Molecular-Weight Dependence of Center-of-Mass Chain Diffusion in Polymerized Ionic Liquid Melts

Polymerized ionic liquids (PILs) with flexible polymer chains and weakly-interacting ionic liquid (IL) groups exhibit desirable properties like moderate ion conductivity, and have received great attention in applications of energy storage/conversion, stimuli-responsive materials, etc. However, less is known about their dynamic properties such as viscosity and chain diffusion, which are also important in the context of 3D printing, electro-adhesion and calculating free ion transference numbers. In this work, the center-of-mass diffusion of solvent-free, fully-charged PILs were probed using fluorescent recovery after photobleaching (FRAP). A series of acrylic PILs with imidazolium cations and bis(trifluoromethanesulfonyl)imide (TFSI) anions (TFSI-f-PIL_N) were synthesized via reversible addition-fragmentation chain-transfer (RAFT) polymerization with precise control of degrees of polymerization N ranging from 40 to 236. A fluorescent acrylate monomer with the 7-nitrobenzofurazan group was copolymerized into polymer backbones at trace levels as a probe of chain motion. The diffusion coefficient (D) of TFSI-f-PIL_N was determined by fitting diffusion model into fluorescence intensity profiles obtained from post-bleaching images. Within the uncertainty of 3~20 %, a scaling relationship of D~N^-2 was observed which is consistent with the scaling of linear neutral polymers. Wide-angle X-ray scattering exhibited no peak at ~5 nm^-1 for the long-range imidazolium-TFSI ionic aggregation. The results indicated the molecular weight dependence of center-of-mass diffusion is not impacted by the electrostatic interactions of IL groups. But no transition from the Rouse regime (D~N^-1) to reptation regime (D~N^-2) was observed within the studied N range.

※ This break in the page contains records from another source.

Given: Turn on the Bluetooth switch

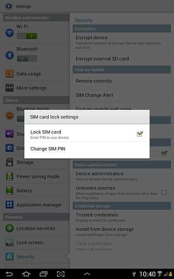Looking at the screenshot, I should 27,58.
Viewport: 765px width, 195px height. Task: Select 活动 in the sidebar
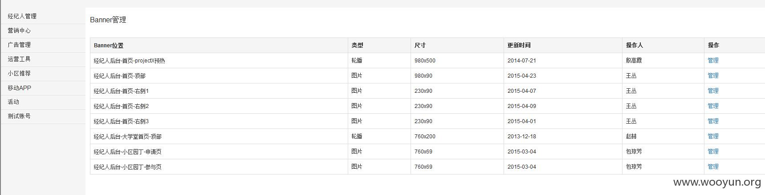[13, 102]
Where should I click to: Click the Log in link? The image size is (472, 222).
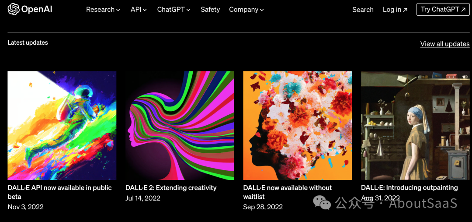(x=395, y=10)
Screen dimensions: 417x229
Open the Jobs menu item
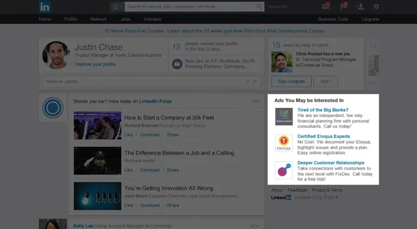(126, 19)
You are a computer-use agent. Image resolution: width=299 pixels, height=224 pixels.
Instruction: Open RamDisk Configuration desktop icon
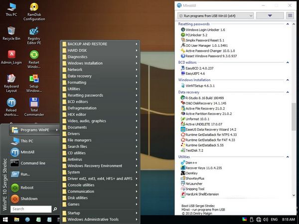[34, 9]
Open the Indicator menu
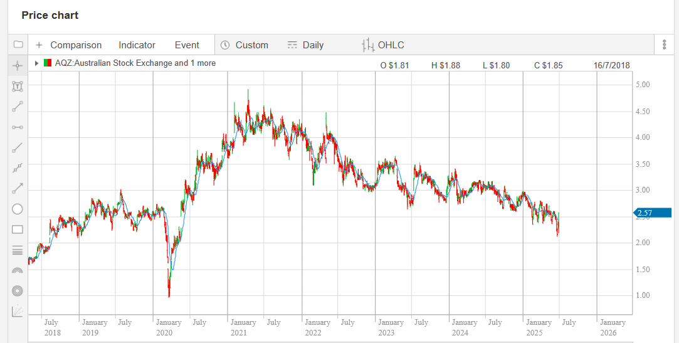The image size is (679, 343). pyautogui.click(x=137, y=45)
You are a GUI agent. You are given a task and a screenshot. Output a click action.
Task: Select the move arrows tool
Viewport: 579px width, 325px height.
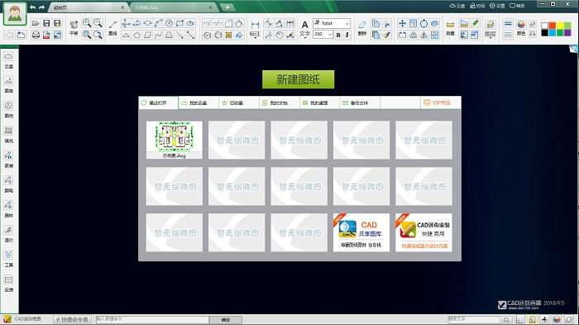point(402,23)
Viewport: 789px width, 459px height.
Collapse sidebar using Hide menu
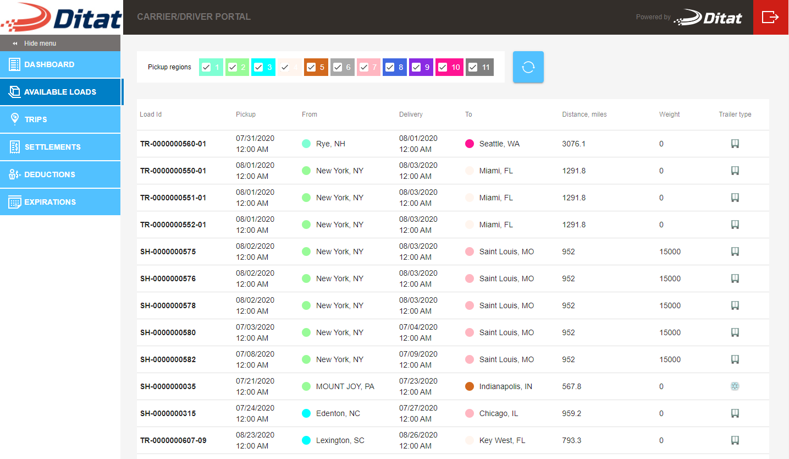(x=40, y=43)
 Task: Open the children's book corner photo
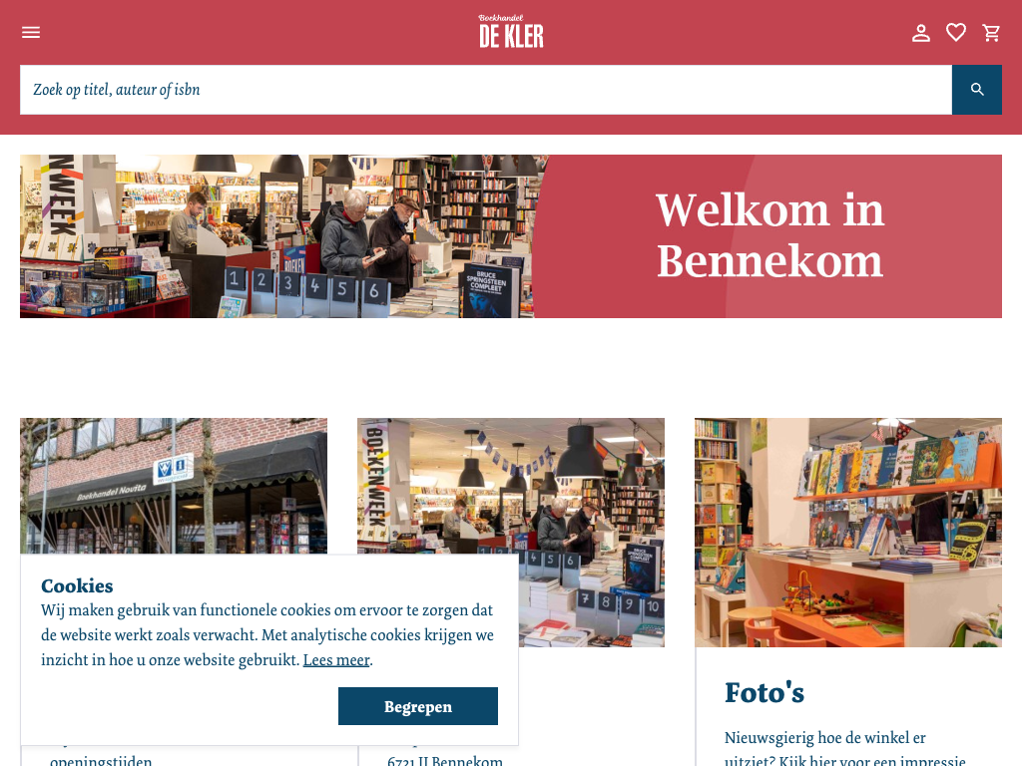(x=848, y=533)
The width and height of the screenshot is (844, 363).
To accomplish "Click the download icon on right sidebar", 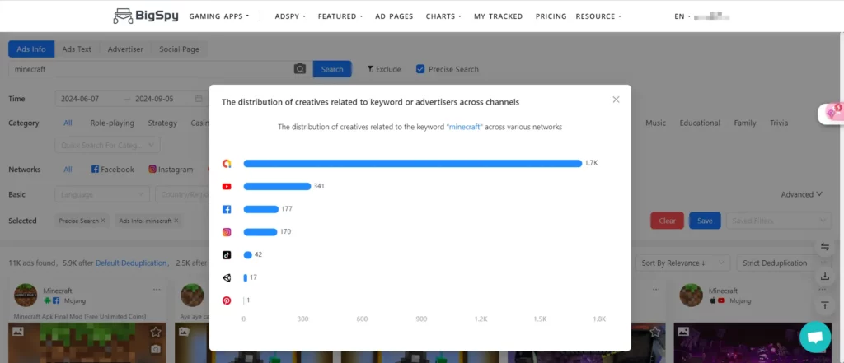I will click(824, 276).
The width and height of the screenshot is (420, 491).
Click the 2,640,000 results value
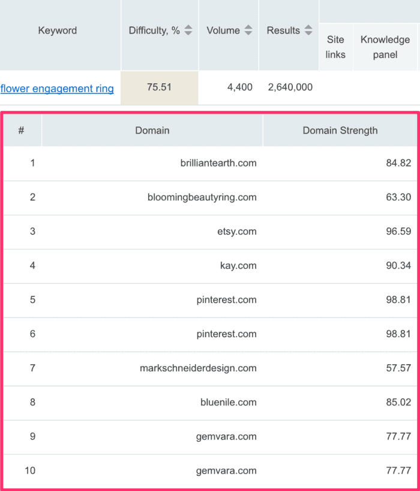290,87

We hypothesized that the single diffusion coefficient scaling trend is due to the increased stiffness of present PILs compared with their neutral analogues as the bulky ionic groups will impact the conformations of chains. This work provided a fundamental insight into the chain length dependence of diffusion dynamics of ionic polymer melts and also proposed a general method to study center-of-mass diffusion in dry ionomers.